Dr. Van Meter's wish list
Before Dr. Van Meter started the building process he developed a wish list for his new facility. "I wanted visible kitty condos so clients would know we offer boarding. More parking, more exam rooms, a larger treatment area, and more boarding were all on the list," says Dr. Van Meter. "I also wanted a dramatic entryway."
Creating a dramatic entryway was easy to accomplish. The restaurant had featured wood beams and a natural wood ceiling, and Dr. Van Meter added a glass brick window and recessed lighting to emphasize these unusual building features. "My interior designer worried that the tall beamed ceiling would leave a large blank area of wall where the brick stopped, so we added glass bricks to let in natural light and placed plants on the mezzanine," he says.
The new site also featured a large parking lot, upping Dr. Van Meter's parking capacity for clients from six spaces to 17. And he incorporated five exam rooms into the floor plan-two canine, two feline, and a consultation room-to accommodate the practice's growing client base.
I spy gear
If clients feel like they're being watched when they walk into Pet Medical Center, there's a good reason. Dr. Van Meter installed 17 cameras throughout the practice. Each camera has its own channel, and almost every room in the practice boasts a monitor so clients can watch their pets in surgery or treatment and check up on their children in the children's play area. When staff members take a patient to the treatment area for a procedure, they offer to let the client watch the pet's procedure on a TV monitor in the room. And many clients accept.
Dr. Van Meter also extends this offer when pets undergo surgeries. "I've always allowed pet owners to watch their pets' surgeries," he says. "But as the practice has grown busier, it's been harder to let them stand in the door and watch. At our new practice, if clients want to watch, we take them to the consultation room, where they can see their pet's surgery take place on television."
Four cameras in the canine executive suites and four more in the feline boarding area allow pet owners to visit the practice's Web site and check in on their pets. "A lot of pet owners tell me it means so much to them that they can check up on their pets while they're on vacation," Dr. Van Meter says.
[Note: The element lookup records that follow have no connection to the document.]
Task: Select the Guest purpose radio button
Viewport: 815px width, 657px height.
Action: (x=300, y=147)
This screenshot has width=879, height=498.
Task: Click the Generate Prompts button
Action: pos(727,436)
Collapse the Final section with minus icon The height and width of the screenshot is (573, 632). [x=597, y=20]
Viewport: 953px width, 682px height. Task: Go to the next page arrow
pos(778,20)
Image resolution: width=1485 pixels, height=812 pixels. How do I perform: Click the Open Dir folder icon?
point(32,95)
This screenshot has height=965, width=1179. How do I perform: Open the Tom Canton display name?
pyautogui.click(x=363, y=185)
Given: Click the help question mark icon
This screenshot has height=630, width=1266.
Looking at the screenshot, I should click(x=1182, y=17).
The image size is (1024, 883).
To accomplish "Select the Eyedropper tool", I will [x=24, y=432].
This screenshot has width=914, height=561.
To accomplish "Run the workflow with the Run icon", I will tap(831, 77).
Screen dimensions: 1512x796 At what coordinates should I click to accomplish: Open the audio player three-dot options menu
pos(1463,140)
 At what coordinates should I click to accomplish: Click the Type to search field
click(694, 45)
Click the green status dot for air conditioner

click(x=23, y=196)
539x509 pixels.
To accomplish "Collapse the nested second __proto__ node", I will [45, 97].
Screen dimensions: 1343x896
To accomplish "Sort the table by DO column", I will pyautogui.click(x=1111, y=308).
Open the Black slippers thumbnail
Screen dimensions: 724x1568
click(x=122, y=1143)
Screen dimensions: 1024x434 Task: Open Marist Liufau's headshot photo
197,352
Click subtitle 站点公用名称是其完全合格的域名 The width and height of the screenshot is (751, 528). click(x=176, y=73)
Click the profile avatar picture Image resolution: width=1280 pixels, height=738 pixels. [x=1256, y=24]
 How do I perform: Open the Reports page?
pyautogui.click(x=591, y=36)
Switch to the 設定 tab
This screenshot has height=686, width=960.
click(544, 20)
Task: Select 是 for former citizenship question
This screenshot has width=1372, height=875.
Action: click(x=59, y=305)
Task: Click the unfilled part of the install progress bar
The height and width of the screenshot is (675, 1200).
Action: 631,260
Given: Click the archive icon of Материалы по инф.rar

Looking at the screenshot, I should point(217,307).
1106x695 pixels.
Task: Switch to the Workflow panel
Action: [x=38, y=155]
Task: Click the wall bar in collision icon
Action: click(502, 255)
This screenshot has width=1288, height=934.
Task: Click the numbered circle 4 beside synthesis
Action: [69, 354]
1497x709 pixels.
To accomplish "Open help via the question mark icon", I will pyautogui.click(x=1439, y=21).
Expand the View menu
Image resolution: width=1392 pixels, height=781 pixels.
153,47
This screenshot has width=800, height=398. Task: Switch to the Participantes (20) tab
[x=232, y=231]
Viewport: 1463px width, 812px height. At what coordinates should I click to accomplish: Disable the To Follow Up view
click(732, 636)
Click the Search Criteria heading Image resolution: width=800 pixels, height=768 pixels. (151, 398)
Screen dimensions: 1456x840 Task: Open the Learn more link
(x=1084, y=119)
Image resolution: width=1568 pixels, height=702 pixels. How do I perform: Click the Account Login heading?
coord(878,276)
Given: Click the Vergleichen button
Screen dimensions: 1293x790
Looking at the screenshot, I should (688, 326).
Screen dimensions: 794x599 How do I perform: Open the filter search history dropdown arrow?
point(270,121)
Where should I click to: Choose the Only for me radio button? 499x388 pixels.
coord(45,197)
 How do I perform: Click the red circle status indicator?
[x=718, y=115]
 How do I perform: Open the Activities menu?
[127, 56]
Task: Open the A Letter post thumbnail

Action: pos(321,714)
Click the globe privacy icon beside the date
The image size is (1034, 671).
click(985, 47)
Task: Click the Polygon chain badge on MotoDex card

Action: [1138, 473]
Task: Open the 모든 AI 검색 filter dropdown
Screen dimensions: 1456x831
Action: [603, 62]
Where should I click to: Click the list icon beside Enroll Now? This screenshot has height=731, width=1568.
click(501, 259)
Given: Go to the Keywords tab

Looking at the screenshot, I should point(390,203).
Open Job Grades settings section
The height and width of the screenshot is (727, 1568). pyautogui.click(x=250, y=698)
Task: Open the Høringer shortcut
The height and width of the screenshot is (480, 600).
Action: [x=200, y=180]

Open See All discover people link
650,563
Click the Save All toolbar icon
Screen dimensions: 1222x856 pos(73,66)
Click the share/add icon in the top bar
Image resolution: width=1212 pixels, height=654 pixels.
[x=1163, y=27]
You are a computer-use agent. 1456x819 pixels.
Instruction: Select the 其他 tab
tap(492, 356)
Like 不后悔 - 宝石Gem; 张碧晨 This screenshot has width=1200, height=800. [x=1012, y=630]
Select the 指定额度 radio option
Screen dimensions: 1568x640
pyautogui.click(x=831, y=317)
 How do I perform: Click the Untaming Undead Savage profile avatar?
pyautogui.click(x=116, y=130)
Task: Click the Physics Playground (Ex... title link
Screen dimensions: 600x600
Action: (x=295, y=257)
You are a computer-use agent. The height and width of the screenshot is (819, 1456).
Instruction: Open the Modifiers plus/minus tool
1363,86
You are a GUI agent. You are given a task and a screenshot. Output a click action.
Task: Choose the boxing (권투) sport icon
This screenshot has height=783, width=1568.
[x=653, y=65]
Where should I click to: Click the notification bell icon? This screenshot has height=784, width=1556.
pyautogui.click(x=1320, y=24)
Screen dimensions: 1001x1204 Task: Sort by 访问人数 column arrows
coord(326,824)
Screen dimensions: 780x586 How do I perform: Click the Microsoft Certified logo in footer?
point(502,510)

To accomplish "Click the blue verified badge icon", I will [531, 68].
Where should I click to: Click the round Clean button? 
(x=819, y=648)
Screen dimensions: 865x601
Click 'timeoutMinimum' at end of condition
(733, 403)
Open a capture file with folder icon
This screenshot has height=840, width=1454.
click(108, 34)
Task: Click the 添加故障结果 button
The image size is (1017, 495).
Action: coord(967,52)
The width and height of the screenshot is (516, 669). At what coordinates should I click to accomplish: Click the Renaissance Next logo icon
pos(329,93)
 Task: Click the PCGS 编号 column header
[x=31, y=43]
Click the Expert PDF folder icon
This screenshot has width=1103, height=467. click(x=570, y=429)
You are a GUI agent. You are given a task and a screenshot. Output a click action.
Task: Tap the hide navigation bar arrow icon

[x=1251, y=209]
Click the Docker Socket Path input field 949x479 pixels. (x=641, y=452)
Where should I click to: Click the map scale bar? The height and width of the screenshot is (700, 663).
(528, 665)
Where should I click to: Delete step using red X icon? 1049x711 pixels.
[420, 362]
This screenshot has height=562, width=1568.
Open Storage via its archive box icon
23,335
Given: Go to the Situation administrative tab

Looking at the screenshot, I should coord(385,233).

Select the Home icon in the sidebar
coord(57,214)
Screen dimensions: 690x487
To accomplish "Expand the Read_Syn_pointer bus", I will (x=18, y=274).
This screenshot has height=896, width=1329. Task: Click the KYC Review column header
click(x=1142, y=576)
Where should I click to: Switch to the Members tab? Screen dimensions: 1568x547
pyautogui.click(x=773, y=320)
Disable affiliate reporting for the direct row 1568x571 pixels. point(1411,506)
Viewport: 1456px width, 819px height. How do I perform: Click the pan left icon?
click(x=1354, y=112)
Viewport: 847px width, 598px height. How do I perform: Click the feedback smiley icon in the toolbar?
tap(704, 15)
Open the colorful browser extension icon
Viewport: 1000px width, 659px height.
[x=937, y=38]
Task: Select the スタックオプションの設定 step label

The cameras offer security benefits, too. Every 10 seconds each camera takes a picture that's stored on a computer hard drive. The hard drive keeps photos for up to 10 days. "You can go back and look at what happened in the last week in the clinic," Dr. Van Meter says.
Dr. Van Meter also installed 30 computers with flat panels, which he says improves efficiency. For example, he digitized all the radiographs and stored them with the client files, and doctors or team members can use flat screen computers in the exam rooms to access the files and images. "It used to take as long as 15 minutes to find a client file," says Dr. Van Meter. "Now we can retrieve client files and images almost instantly."
Dr. Van Meter says one of the bonuses of his state-of-the-art clinic is that it looks like a veterinary facility that offers the best possible care for patients-a goal his practice is committed to achieving. And his growing client base bears out his theory that a new, high-visibility location would stimulate growth-the practice has experienced 30 percent growth since the move. "We now see 150 new clients a month," Dr. Van Meter says.